Sound economic evaluations of health interventions can provide valuable information for justifying resource allocation decisions, planning for implementation, and enhancing sustainability of effective preventive health interventions. However, the quality of intervention cost estimates are seldom addressed. Reliable cost data forms the foundation of economic evaluations, and without reliable cost estimates, evaluation results may be misleading. This study identified data collection tools often used in obtaining reliable data for estimating intervention costs for interventions that prevent and manage chronic conditions (including mental health, behavioral health, and risk factors) and discussed considerations for their practical application to promote their use.

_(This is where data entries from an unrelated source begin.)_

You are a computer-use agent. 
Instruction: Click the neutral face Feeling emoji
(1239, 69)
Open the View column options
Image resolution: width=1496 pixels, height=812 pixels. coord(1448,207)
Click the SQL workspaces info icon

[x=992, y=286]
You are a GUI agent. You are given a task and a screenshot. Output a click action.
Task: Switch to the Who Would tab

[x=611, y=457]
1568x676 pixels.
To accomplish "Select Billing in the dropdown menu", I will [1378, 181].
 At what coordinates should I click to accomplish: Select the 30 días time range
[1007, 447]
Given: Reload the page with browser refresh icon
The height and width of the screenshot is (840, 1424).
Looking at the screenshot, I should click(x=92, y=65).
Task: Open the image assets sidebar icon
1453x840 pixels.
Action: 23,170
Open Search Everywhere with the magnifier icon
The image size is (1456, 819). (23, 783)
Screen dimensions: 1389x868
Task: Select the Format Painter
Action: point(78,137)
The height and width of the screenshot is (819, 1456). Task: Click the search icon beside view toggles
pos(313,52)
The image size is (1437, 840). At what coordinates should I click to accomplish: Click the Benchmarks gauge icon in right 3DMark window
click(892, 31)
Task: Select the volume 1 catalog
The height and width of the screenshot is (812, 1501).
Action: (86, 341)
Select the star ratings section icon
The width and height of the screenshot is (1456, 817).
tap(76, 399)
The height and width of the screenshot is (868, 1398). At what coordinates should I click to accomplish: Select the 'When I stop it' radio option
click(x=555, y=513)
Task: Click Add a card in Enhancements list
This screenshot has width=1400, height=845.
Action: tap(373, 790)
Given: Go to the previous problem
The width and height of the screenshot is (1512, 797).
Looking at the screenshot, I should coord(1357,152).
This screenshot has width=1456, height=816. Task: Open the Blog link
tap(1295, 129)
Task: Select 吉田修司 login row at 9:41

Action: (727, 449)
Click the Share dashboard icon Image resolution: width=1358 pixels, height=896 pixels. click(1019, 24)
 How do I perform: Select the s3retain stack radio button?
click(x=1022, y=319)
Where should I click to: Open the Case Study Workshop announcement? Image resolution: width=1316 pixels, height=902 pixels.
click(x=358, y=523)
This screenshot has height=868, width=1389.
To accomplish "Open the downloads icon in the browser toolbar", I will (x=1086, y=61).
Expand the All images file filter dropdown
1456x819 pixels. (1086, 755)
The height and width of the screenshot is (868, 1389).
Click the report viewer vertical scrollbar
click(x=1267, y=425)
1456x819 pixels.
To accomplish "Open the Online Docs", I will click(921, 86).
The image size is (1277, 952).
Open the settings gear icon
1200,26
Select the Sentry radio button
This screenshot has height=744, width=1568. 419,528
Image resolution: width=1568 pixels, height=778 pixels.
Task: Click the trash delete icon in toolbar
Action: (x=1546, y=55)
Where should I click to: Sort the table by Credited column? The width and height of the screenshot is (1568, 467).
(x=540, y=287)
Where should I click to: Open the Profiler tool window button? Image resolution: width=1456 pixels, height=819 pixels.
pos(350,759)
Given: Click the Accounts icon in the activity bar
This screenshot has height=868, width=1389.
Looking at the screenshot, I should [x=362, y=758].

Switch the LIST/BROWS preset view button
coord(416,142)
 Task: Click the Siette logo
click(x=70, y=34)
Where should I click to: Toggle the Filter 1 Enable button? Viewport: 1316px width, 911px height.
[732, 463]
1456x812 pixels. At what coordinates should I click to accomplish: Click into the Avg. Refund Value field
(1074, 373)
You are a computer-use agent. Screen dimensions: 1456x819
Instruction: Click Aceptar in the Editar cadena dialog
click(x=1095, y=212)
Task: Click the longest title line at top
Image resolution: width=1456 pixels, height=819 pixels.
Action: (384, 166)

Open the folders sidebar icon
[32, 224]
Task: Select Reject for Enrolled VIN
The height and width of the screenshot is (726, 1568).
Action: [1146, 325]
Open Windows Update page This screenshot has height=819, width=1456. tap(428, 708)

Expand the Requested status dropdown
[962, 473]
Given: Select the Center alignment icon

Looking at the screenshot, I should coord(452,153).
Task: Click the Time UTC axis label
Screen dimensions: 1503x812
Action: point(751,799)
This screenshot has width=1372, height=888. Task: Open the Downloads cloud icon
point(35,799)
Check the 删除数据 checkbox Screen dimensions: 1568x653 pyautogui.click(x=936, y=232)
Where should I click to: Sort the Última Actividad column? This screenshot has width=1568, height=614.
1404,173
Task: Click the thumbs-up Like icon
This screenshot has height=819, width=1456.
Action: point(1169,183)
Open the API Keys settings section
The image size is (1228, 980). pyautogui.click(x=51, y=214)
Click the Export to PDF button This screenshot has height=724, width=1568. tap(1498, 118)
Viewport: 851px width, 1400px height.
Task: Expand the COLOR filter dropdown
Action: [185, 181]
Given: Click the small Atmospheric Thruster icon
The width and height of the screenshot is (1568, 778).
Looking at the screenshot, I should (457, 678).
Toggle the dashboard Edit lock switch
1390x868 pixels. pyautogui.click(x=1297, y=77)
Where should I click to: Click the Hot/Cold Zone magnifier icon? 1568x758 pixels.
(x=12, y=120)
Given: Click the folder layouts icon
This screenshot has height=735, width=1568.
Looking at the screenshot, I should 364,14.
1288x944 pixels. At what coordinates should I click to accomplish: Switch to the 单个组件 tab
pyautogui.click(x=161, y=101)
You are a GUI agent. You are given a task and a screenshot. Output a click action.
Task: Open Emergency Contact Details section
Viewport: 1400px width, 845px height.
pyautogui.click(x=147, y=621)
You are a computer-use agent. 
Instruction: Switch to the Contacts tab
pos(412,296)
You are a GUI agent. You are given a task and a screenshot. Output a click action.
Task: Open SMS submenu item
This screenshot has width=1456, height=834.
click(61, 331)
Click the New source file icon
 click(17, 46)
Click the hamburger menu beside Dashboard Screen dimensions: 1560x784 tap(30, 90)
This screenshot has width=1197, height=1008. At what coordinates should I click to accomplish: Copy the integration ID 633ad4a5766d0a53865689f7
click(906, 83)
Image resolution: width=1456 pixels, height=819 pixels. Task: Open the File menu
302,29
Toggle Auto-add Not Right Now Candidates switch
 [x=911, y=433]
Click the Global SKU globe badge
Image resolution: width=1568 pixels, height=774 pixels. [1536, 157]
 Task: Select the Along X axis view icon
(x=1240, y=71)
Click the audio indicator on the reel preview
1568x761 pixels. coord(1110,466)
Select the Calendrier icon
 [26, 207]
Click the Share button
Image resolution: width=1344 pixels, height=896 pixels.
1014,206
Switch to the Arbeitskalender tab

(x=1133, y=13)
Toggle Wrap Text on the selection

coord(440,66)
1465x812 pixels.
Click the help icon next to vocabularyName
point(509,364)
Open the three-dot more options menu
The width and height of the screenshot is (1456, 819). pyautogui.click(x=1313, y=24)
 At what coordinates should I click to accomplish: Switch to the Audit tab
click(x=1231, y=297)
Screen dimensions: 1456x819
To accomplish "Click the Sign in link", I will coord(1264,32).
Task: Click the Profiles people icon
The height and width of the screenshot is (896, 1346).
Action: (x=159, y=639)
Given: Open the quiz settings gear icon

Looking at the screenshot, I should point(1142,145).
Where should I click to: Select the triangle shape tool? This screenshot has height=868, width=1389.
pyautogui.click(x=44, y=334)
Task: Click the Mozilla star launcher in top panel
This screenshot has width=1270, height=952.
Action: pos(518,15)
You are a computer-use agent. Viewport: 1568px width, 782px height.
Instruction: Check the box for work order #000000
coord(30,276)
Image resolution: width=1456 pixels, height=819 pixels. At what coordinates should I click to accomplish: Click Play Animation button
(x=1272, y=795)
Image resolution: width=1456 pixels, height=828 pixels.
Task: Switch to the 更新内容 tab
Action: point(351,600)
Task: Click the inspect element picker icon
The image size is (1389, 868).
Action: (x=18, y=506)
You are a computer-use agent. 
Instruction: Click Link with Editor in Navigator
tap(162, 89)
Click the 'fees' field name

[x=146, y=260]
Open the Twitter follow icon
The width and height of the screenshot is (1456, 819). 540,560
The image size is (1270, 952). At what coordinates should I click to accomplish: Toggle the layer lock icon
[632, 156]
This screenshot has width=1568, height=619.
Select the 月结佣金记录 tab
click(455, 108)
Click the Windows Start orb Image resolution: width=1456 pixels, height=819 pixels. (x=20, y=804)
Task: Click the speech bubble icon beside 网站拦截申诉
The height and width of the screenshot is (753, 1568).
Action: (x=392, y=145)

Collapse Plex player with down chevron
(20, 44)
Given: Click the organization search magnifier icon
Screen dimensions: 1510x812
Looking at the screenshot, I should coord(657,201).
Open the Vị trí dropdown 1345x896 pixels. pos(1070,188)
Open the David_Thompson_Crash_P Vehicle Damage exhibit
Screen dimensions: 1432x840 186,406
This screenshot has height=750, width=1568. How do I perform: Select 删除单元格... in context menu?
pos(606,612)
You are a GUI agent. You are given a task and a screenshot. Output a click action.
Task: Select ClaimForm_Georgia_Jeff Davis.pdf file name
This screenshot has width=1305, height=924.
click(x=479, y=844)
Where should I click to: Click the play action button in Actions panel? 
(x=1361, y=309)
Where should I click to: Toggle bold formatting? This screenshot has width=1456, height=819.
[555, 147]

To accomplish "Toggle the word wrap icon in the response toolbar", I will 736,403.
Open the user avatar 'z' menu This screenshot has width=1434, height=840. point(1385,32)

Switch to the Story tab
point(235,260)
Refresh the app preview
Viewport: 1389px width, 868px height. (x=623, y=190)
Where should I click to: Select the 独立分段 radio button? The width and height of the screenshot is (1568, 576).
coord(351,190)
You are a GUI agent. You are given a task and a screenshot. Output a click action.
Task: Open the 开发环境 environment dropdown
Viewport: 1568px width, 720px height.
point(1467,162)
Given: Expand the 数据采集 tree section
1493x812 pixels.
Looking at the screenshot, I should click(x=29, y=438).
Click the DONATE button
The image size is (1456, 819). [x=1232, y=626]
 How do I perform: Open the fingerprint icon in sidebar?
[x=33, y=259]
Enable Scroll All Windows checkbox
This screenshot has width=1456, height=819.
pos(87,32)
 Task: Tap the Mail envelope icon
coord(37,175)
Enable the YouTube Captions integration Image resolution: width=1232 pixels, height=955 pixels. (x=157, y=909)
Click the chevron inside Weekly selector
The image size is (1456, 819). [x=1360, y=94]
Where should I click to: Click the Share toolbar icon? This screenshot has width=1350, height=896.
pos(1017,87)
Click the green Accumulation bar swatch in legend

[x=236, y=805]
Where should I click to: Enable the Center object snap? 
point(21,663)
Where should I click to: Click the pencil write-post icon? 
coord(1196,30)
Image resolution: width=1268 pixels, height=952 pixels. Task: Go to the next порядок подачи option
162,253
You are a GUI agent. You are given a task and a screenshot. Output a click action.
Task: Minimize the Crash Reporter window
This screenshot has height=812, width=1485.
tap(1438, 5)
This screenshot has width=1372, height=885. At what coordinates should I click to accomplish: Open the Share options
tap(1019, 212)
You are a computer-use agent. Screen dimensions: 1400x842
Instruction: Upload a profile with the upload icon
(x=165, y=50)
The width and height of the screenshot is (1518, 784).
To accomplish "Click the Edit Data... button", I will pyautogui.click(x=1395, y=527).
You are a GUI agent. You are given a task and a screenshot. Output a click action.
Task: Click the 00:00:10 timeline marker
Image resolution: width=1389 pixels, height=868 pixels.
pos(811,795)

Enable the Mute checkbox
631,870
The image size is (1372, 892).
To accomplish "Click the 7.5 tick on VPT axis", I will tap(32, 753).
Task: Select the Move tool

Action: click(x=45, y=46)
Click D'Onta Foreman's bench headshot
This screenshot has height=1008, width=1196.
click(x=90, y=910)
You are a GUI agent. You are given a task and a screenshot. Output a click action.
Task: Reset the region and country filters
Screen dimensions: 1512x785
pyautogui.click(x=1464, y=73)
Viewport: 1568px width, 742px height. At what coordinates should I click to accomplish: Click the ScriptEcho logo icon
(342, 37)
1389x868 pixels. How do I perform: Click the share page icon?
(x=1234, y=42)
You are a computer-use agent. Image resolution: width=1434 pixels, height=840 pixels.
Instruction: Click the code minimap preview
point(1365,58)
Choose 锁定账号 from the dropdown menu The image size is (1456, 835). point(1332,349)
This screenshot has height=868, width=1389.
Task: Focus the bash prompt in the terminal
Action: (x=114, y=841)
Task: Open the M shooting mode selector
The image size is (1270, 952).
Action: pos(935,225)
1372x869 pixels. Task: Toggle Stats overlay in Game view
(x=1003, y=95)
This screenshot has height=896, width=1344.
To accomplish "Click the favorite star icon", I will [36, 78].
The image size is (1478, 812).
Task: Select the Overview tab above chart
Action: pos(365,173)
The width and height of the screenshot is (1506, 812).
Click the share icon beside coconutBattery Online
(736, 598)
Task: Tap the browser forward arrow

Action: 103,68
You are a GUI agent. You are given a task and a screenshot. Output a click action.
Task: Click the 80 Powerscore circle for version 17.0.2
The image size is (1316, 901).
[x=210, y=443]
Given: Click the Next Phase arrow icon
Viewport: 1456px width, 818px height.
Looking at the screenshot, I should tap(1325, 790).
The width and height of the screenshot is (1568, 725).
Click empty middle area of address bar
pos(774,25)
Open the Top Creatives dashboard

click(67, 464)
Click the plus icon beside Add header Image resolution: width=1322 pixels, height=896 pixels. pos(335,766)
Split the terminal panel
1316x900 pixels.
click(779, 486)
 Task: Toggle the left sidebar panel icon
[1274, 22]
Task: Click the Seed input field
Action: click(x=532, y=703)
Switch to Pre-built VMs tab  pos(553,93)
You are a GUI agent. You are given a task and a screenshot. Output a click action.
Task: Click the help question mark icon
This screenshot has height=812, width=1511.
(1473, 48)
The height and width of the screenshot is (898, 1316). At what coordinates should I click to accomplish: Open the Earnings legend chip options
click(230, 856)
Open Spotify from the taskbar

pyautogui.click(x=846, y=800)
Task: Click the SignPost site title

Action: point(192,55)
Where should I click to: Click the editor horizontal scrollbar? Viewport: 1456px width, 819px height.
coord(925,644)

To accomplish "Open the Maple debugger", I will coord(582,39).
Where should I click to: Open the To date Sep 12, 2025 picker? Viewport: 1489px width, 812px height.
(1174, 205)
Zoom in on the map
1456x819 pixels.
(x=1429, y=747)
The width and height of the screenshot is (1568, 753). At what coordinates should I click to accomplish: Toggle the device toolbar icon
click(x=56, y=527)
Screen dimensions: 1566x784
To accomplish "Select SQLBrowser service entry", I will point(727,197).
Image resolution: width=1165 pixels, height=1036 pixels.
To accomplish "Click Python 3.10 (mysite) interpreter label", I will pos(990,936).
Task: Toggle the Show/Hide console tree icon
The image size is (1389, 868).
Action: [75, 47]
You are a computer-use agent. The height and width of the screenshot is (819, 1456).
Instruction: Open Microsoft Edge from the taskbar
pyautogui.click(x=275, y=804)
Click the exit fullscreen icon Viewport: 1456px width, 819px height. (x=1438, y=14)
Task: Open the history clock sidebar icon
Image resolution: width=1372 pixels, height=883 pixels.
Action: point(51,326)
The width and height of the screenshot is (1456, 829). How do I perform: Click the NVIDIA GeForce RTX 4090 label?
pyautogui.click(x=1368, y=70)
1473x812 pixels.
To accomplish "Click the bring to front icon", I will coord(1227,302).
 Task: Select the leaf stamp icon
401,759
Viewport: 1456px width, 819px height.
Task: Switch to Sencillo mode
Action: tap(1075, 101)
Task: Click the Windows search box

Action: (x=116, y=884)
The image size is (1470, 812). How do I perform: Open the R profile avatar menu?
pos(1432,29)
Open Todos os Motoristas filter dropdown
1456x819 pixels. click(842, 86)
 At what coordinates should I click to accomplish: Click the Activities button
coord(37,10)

Intervention costs are the costs of inputs or resources consumed to develop, implement, and/or operate the intervention, which may consist of fixed and variable costs classified into various types such as start-up, operational, materials, and labor. Micro-costing is a commonly used method to derive both fixed and variable costs of an intervention and involves collecting data for each resource consumed. We identified micro-costing data collection tools used in literature published since 2008, and discussed their practical applications in example studies of preventive interventions, including potential strengths and weaknesses.
Micro-costing data collection tools often used in literature include a) standardized comprehensive templates, b) targeted questionnaires, c) activity logs, d) on-site administrative databases, and e) direct observation. These tools are not mutually exclusive and are often used in combination. For example, Mirambeau et al. conducted a cost analysis of a community health worker program and used a standardized cost collection template to compile data from an administrative database and activity logs used to estimate labor time. Ruger et al. conducted a cost analysis of outreach motivational interviewing for smoking cessation and used an activity log to track both labor and materials costs. Considerations for the appropriate application of these tools include the time needed, frequency, and burden of data collection.
Various tools exist for obtaining intervention cost information. Each have unique merits and limitations. Some may be more applicable than others depending on the intervention characteristics. Properly applying them can produce quality cost estimates, which will enhance the usefulness of economic evaluations to inform resource allocation decisions, planning, and sustainability for effective preventive health interventions.